Additional motion detection enhancements

MV10 commented 3 years ago

Hey Ian, some interesting news... back in #161 the motion detection processing improved a lot -- my test setup was getting 25ms per pass, about 255 frames over a 30 second run. I've managed to more than double that ... about 10.5ms per pass, and more than 700 frames over a 30 second run.

I'm actually setting this up as a prelude to attempt fine-grained-cell proximity motion detection (e.g. "ignore my small dog" mode), but these changes are sufficiently substantial to warrant a PR of their own.

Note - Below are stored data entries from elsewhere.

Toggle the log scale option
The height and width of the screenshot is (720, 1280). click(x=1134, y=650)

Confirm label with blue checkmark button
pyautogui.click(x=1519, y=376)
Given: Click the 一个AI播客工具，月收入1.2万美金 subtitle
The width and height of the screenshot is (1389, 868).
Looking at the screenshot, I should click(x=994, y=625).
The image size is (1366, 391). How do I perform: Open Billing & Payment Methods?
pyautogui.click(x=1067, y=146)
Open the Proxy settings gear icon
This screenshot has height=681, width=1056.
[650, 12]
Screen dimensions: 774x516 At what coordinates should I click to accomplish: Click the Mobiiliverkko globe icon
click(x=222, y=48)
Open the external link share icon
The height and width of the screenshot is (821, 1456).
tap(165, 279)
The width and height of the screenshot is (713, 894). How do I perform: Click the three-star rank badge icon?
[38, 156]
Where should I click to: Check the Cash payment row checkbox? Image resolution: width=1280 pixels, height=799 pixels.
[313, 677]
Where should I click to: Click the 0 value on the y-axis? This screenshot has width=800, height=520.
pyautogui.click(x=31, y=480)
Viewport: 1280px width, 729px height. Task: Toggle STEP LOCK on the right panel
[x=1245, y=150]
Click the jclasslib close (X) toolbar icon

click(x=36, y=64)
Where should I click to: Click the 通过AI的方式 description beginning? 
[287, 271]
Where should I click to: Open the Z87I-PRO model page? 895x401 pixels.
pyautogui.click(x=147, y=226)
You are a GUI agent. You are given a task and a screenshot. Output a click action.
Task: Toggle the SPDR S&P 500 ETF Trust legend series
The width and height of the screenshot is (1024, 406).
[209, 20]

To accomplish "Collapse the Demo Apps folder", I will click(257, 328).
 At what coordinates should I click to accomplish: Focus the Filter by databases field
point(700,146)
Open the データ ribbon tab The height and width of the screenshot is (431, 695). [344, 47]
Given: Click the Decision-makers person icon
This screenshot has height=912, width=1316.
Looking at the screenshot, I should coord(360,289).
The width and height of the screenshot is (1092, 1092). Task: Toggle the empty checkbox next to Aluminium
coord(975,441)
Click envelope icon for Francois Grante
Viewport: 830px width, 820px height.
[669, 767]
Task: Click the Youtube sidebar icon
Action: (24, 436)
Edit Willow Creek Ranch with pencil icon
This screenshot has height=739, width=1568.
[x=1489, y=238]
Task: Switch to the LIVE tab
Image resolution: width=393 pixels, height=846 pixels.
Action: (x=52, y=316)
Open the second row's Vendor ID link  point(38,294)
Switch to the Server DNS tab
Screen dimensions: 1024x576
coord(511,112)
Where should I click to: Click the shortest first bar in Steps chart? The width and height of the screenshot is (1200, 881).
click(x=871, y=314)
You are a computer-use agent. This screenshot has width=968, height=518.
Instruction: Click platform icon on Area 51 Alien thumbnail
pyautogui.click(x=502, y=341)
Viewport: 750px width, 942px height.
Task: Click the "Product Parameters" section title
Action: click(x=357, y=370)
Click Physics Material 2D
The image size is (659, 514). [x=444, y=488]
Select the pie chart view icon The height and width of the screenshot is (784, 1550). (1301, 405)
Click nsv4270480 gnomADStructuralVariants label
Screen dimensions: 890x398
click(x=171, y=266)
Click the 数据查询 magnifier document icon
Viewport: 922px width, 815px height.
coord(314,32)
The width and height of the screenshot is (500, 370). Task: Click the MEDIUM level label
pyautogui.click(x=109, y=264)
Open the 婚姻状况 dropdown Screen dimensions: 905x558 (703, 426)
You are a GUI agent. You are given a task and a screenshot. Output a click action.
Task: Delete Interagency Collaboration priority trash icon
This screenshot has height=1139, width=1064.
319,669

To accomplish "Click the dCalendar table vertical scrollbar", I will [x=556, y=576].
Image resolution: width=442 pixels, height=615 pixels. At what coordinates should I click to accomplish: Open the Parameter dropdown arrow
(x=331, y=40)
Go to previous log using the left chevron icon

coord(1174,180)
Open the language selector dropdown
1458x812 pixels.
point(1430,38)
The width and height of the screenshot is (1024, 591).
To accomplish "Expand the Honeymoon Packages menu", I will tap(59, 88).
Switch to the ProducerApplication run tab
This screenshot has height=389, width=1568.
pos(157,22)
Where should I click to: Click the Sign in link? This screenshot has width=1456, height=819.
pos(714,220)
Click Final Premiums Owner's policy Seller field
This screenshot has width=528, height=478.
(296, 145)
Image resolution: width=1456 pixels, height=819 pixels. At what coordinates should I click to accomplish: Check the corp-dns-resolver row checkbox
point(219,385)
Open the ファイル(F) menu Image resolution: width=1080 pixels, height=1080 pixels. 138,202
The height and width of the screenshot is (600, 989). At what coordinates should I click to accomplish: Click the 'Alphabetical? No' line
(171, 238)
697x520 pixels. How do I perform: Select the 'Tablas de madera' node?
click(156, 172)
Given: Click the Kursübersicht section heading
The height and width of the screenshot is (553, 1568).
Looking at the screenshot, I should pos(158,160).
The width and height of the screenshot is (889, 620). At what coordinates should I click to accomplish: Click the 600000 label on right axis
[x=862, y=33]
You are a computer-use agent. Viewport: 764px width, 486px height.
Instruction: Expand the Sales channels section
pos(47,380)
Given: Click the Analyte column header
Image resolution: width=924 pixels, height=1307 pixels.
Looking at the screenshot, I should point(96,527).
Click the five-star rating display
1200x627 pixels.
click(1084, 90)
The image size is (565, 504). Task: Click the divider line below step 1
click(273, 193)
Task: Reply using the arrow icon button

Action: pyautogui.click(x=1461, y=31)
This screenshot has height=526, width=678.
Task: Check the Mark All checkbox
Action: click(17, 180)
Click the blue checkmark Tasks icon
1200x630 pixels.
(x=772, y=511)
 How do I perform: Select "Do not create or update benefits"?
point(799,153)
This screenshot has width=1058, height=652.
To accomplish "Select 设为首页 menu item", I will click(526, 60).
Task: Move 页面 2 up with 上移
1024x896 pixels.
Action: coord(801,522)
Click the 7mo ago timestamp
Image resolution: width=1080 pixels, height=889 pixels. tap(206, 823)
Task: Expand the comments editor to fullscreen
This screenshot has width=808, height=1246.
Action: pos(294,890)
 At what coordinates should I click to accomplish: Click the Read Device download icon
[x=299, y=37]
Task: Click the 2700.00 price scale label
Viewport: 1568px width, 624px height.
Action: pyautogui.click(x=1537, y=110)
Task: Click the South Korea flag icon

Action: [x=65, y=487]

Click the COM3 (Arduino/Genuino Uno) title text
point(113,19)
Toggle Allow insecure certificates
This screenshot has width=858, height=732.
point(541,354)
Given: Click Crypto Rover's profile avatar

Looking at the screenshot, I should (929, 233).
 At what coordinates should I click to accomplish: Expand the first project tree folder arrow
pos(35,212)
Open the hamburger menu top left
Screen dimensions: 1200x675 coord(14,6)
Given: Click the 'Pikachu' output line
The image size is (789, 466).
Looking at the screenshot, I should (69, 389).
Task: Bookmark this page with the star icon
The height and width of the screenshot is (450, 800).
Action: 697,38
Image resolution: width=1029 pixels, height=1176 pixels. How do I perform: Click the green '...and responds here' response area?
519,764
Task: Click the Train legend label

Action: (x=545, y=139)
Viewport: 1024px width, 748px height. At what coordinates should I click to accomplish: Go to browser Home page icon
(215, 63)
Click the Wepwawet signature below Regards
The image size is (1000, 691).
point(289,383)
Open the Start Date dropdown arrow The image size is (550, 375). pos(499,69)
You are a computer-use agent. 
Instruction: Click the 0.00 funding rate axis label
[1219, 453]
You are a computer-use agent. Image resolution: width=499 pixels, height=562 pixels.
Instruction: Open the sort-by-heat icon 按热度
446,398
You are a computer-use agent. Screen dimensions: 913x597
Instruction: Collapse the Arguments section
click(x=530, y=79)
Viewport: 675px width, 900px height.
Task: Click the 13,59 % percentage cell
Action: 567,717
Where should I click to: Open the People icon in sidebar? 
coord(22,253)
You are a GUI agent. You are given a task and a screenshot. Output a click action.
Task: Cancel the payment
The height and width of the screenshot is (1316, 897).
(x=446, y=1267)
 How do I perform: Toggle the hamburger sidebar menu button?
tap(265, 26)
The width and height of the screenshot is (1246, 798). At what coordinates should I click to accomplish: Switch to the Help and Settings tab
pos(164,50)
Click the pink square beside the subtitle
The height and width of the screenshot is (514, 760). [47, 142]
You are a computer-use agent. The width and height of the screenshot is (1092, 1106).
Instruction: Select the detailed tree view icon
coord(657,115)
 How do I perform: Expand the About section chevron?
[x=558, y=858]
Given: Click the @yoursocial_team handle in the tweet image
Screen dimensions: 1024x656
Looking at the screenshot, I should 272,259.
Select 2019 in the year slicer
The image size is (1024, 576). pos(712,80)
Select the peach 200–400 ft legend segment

The crazy part is that the changes are simple. The largest change is to simply pre-calculate the Rectangle objects once along with a few other one-time optimizations that the existing 0.7 build does repeatedly on the fly. Apparently even struct allocs can be expensive. Nobody really needs 10ms motion detection (probably), so my hope is that this headspace will allow for more complex analysis. Also I want to investigate the use of Parallel.For versus arrays of tasks -- in .NET Core they made good progress generalizing task parallelism but Parallel.For is still theoretically optimal for CPU-bound operations like these.

It's quite late and I need to turn in, but I have a few other things in mind before I PR this. But the improvement was so substantial I thought I'd open a new discussion as a heads up.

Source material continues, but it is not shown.